リリーは怒りで血走った目をアルヴェインに向けた。
「いや、証拠は無いから一応事情を聞いている。宝石と代々我が家に伝わる秘伝のワインも数本無くなっている。宝石は最悪出てこなくても仕方ないがワインだけは問題だ。盗難したのなら返してほしい」
「知りません!私が盗ったってフェリシア姫が言っていたんですか?」
血走った目を見開きながら聞いてくるリリーの迫力に押されながらアルヴェインは頷いた。

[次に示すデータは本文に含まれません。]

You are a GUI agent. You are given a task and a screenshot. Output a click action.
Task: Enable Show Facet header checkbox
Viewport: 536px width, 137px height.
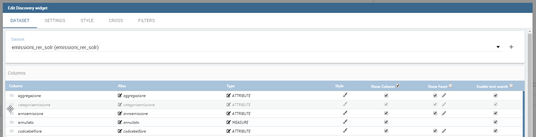point(450,86)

「あの子は手癖が悪くてと言っていた。フェリシア姫がそのたびに取りなしたと言っていたが、こんな田舎まで侍女として付いて来るのはそう言う理由があるからではないのか?」
アルヴェインに言われてリリーはますます目を見開いた。
「そんなわけありません!私、もうここを辞めます!辛い思いをしてフェリシア姫に仕えていたのに!盗人呼ばわりするなんて最悪です!」
(信じられない!フェリシア姫!ちょっと可愛いからって図に乗って!他人に罪を擦り付けるなんてもういい加減愛想も尽きたわ!)
くるりと背を向けて足音を立てながら部屋を出ようとするリリーにアルヴェインは声を掛ける。
「どこに行く?」
「フェリシア姫にもう辞めるって言いに行きます!」
カッと目を見開いて大きな声で言うリリーに圧倒されてアルヴェインはゆっくりと頷いた。
「そ、そうか」
「お世話になりました!」
ドンと大きな音を立ててリリーはドアを閉めた。
(信じられない!フェリシア姫!自分が宝石を盗ったくせに!しかもワインまで盗んだなんて!)
怒りながら廊下を歩いていたリリーは足を止めた。
「そういえば、フェリシア姫が盗ったことをアルヴェイン様に伝えればよかったわ!愛人がいることも言えばよかった」
今から言いに行こうかと迷い、それでもリリーはフェリシアに文句を言ってやろうと再び歩き出した。